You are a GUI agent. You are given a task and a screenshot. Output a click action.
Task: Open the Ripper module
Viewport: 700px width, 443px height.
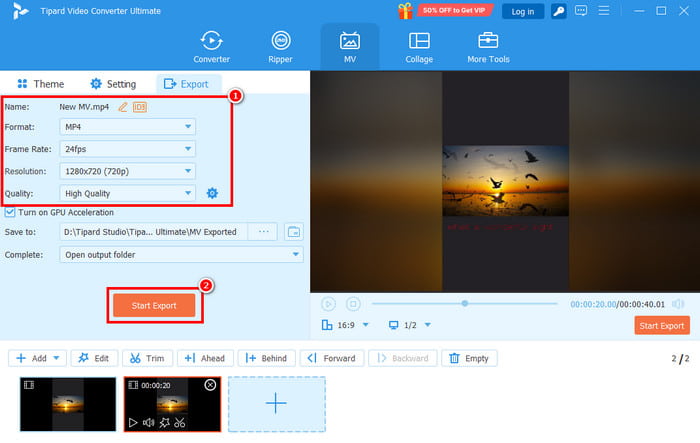click(x=281, y=46)
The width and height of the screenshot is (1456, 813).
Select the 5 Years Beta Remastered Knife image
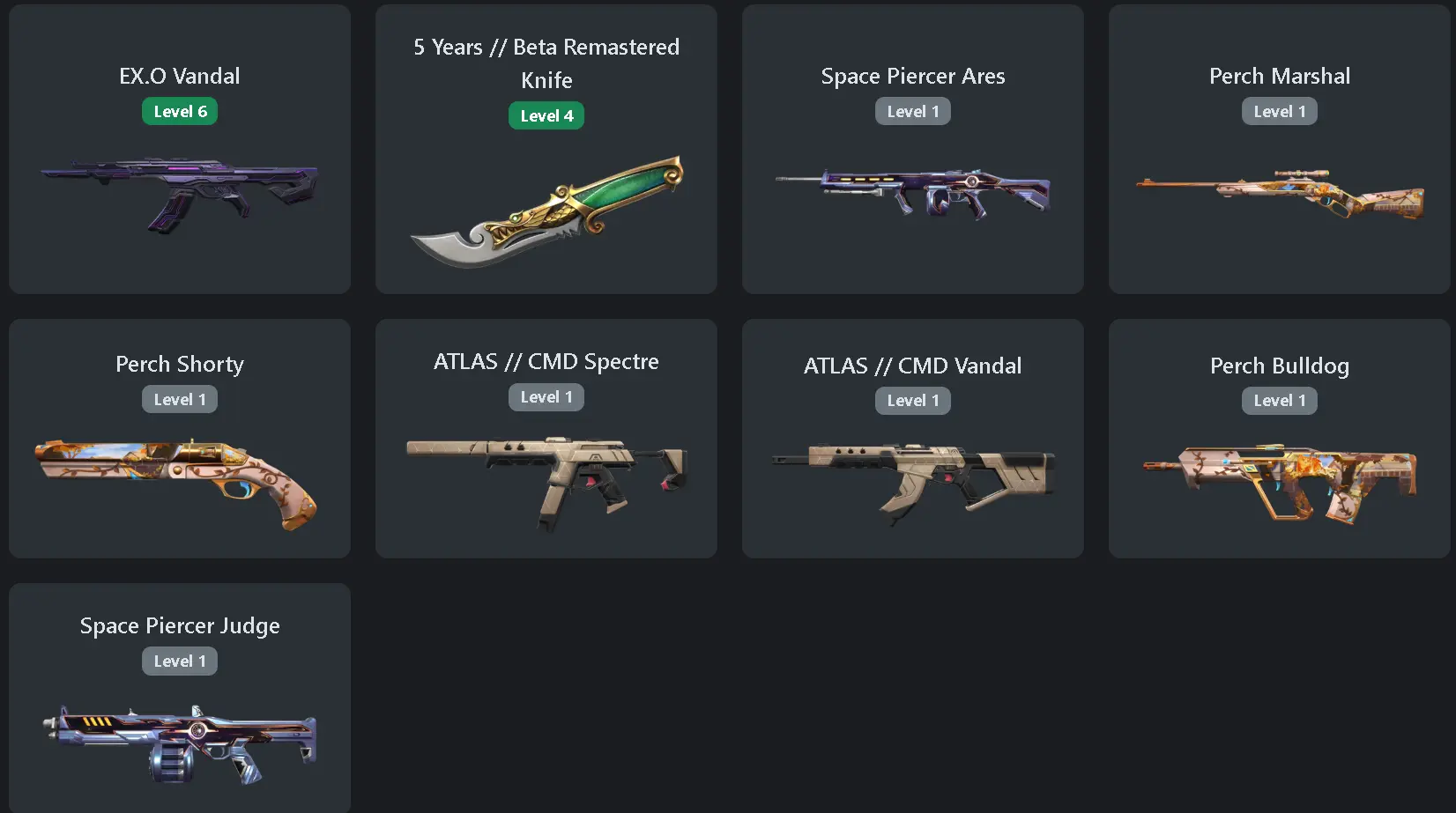[x=546, y=212]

######

■ Work to be completed ■
Recast the material above as a numbered list of its lines, with blank lines dropped. Leave the pictures out of your answer.

■ Task result ■
1. You are a GUI agent. You are given a task and a screenshot. Output a click action.
2. Task: Open the Ripper module
3. Viewport: 700px width, 443px height.
4. click(x=281, y=46)
5. The width and height of the screenshot is (1456, 813).
6. Select the 5 Years Beta Remastered Knife image
7. [x=546, y=212]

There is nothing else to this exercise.